Word and item position data:

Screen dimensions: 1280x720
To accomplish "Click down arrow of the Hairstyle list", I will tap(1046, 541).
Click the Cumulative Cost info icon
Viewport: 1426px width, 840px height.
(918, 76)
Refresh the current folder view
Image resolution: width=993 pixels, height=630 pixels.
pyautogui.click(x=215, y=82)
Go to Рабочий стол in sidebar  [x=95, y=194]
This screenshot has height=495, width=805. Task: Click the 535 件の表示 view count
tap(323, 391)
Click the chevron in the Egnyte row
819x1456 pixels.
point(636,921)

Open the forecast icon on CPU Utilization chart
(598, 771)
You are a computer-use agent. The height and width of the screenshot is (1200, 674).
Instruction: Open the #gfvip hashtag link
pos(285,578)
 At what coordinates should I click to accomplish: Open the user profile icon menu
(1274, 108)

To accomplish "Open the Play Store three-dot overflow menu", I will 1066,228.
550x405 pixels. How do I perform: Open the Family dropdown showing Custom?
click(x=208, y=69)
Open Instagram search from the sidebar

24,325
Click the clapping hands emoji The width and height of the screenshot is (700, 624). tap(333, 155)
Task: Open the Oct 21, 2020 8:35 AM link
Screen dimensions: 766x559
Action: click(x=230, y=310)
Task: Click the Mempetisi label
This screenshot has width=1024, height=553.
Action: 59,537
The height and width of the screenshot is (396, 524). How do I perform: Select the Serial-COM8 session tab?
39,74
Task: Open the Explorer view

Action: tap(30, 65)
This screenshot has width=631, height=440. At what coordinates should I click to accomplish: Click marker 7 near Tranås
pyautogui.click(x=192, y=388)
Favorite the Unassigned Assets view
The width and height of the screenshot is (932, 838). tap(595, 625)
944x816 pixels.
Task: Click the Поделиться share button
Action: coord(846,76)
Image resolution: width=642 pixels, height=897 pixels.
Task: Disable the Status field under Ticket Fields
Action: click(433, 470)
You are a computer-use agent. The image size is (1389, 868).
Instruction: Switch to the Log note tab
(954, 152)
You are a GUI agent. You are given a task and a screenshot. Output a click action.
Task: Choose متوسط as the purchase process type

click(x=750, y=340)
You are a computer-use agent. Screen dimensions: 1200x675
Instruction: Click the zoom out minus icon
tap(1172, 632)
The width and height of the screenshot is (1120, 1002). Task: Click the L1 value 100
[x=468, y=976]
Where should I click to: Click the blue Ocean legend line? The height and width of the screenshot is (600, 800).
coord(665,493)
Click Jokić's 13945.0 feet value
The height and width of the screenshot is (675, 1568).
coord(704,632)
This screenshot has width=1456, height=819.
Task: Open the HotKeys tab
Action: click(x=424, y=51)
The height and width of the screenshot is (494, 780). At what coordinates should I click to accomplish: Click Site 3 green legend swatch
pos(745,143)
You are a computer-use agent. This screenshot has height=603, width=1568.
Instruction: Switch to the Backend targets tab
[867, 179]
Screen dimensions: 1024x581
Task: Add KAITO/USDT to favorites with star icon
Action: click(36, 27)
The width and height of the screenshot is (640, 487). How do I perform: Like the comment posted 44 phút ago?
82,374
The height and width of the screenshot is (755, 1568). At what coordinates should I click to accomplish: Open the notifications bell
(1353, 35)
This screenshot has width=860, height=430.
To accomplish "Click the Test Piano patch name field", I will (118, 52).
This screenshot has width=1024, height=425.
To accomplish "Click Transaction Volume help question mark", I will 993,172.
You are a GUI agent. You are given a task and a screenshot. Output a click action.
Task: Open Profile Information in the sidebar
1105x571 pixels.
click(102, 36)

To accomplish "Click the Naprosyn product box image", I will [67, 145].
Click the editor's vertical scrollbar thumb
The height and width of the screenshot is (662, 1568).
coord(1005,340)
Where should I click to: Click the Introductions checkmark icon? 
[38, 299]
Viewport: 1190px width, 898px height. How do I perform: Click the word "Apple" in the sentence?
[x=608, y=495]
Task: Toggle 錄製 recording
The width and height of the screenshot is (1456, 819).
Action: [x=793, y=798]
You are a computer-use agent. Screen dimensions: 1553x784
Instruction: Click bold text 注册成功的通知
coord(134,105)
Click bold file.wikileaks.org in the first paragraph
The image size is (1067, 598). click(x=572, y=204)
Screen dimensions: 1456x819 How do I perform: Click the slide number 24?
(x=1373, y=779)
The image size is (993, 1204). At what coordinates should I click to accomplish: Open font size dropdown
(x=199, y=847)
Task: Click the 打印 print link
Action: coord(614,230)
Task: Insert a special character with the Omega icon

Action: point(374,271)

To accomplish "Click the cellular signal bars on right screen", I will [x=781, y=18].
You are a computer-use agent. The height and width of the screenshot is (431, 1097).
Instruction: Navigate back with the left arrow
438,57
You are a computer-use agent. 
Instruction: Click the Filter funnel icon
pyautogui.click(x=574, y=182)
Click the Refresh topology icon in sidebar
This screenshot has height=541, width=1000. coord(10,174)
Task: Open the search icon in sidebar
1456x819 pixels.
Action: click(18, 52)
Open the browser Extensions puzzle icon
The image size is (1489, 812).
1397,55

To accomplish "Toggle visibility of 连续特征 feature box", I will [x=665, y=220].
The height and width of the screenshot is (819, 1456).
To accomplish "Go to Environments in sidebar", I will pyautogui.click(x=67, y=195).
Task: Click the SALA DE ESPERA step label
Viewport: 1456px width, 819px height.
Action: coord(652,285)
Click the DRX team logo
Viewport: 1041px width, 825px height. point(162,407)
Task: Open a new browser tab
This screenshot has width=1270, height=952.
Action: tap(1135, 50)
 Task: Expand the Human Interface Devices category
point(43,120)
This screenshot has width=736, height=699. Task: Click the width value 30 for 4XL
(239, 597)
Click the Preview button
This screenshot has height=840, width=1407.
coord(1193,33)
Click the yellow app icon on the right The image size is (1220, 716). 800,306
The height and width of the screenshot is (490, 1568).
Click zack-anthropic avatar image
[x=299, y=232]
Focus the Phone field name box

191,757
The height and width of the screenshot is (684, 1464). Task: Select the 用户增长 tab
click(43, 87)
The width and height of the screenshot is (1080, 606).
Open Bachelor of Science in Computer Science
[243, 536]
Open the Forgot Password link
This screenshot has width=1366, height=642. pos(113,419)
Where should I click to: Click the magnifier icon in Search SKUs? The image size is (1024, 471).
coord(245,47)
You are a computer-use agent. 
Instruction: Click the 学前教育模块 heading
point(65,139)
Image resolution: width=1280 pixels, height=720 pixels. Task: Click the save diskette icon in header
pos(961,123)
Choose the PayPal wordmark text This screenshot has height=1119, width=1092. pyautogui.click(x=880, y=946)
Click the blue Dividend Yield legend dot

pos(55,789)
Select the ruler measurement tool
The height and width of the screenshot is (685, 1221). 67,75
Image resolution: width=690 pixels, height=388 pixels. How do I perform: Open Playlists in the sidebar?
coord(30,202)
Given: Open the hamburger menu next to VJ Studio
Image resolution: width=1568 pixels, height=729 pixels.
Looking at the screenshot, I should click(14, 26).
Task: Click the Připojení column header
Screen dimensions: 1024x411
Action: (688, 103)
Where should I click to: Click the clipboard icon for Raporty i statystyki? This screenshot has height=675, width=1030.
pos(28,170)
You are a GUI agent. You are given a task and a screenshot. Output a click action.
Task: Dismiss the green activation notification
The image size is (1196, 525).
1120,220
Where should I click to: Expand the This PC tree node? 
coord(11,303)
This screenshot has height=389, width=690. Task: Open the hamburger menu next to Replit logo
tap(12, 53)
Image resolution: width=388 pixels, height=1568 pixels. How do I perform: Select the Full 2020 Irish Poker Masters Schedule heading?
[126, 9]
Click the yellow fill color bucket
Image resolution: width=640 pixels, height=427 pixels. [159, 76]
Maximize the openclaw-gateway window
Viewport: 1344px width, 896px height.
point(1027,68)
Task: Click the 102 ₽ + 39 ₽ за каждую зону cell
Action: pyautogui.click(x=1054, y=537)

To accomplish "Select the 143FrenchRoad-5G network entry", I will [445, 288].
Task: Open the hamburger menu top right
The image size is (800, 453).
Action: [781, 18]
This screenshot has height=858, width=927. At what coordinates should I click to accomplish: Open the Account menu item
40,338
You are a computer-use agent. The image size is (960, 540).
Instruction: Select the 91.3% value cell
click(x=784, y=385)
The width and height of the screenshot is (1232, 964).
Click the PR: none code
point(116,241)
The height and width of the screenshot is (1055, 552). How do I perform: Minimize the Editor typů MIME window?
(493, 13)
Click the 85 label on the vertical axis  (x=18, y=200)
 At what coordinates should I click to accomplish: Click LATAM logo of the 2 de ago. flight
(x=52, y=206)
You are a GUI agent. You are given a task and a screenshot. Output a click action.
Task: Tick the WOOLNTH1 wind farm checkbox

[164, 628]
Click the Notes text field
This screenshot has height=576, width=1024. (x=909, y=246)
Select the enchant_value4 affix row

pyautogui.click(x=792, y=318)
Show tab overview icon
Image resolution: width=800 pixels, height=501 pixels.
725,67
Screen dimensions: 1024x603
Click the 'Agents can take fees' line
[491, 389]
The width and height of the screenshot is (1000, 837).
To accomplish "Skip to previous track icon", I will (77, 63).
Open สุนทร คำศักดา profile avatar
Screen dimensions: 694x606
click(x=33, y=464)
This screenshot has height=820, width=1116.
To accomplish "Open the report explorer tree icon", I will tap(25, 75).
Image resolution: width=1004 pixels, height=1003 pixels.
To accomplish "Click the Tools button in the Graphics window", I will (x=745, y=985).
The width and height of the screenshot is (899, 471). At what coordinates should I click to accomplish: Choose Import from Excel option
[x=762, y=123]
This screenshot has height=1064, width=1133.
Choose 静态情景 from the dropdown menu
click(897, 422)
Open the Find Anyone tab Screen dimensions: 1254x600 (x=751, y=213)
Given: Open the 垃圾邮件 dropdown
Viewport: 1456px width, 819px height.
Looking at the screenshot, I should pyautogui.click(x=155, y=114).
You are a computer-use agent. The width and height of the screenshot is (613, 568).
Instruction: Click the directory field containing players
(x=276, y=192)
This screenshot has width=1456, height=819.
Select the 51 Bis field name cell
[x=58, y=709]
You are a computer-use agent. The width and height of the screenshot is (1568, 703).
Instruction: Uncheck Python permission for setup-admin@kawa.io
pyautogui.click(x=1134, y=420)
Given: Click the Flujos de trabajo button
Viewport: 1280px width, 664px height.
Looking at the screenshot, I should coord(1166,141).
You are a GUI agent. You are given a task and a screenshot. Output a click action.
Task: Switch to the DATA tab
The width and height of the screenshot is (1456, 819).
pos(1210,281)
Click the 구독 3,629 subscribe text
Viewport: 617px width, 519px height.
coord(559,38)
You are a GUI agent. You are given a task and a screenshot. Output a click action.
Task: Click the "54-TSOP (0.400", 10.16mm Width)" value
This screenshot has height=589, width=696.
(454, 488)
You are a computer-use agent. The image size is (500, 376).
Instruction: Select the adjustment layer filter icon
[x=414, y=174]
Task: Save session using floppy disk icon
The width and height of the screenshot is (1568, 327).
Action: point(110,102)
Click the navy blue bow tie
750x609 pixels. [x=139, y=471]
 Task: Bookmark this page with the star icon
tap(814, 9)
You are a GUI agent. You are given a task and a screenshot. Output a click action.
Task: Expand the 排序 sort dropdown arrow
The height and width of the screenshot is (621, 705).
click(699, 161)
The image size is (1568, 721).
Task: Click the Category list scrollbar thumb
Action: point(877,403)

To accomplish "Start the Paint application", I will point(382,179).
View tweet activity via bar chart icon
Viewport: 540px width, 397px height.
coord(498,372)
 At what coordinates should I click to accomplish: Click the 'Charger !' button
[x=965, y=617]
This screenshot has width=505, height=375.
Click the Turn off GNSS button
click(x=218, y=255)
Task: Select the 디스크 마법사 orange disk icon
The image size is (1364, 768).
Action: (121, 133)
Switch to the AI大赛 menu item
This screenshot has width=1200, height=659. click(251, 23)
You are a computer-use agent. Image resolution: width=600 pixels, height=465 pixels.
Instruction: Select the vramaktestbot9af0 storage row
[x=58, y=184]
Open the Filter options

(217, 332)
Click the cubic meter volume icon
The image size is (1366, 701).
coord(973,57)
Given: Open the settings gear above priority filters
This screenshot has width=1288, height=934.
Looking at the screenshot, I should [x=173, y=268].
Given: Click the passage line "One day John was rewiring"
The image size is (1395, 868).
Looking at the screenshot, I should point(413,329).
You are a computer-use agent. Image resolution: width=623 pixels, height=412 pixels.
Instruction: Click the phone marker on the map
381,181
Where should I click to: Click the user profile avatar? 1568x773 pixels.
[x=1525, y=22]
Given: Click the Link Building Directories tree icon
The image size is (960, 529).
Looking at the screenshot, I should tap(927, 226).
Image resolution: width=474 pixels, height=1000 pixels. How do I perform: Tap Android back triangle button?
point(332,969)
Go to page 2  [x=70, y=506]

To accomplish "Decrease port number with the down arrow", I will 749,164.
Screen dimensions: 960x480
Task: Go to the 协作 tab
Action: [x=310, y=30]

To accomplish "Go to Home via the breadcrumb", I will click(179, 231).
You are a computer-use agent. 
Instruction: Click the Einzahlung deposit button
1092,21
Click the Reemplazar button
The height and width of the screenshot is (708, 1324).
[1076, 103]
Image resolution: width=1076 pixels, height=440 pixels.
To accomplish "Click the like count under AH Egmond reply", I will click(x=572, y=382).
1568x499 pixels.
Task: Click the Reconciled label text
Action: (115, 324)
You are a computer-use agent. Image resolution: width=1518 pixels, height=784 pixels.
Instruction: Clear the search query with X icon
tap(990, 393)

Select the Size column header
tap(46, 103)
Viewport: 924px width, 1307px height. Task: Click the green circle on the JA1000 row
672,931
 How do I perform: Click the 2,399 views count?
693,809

**EXERCISE REQUIREMENTS:** Turn the stretch from the line containing "Choose the PayPal" through the line containing "Image resolution: width=640" into a numbered list, leaving out any blank lines.

**TASK OUTPUT:**
1. Choose the PayPal wordmark text This screenshot has height=1119, width=1092. pyautogui.click(x=880, y=946)
2. Click the blue Dividend Yield legend dot
3. pos(55,789)
4. Select the ruler measurement tool
5. The height and width of the screenshot is (685, 1221). 67,75
6. Image resolution: width=690 pixels, height=388 pixels. How do I perform: Open Playlists in the sidebar?
7. coord(30,202)
8. Given: Open the hamburger menu next to VJ Studio
9. Image resolution: width=1568 pixels, height=729 pixels.
10. Looking at the screenshot, I should click(14, 26).
11. Task: Click the Připojení column header
12. Screen dimensions: 1024x411
13. Action: (688, 103)
14. Where should I click to: Click the clipboard icon for Raporty i statystyki? This screenshot has height=675, width=1030.
15. pos(28,170)
16. You are a GUI agent. You are given a task and a screenshot. Output a click action.
17. Task: Dismiss the green activation notification
18. The image size is (1196, 525).
19. 1120,220
20. Where should I click to: Expand the This PC tree node? 
21. coord(11,303)
22. This screenshot has height=389, width=690. Task: Open the hamburger menu next to Replit logo
23. tap(12, 53)
24. Image resolution: width=388 pixels, height=1568 pixels. How do I perform: Select the Full 2020 Irish Poker Masters Schedule heading?
25. [126, 9]
26. Click the yellow fill color bucket
27. Image resolution: width=640 pixels, height=427 pixels. [159, 76]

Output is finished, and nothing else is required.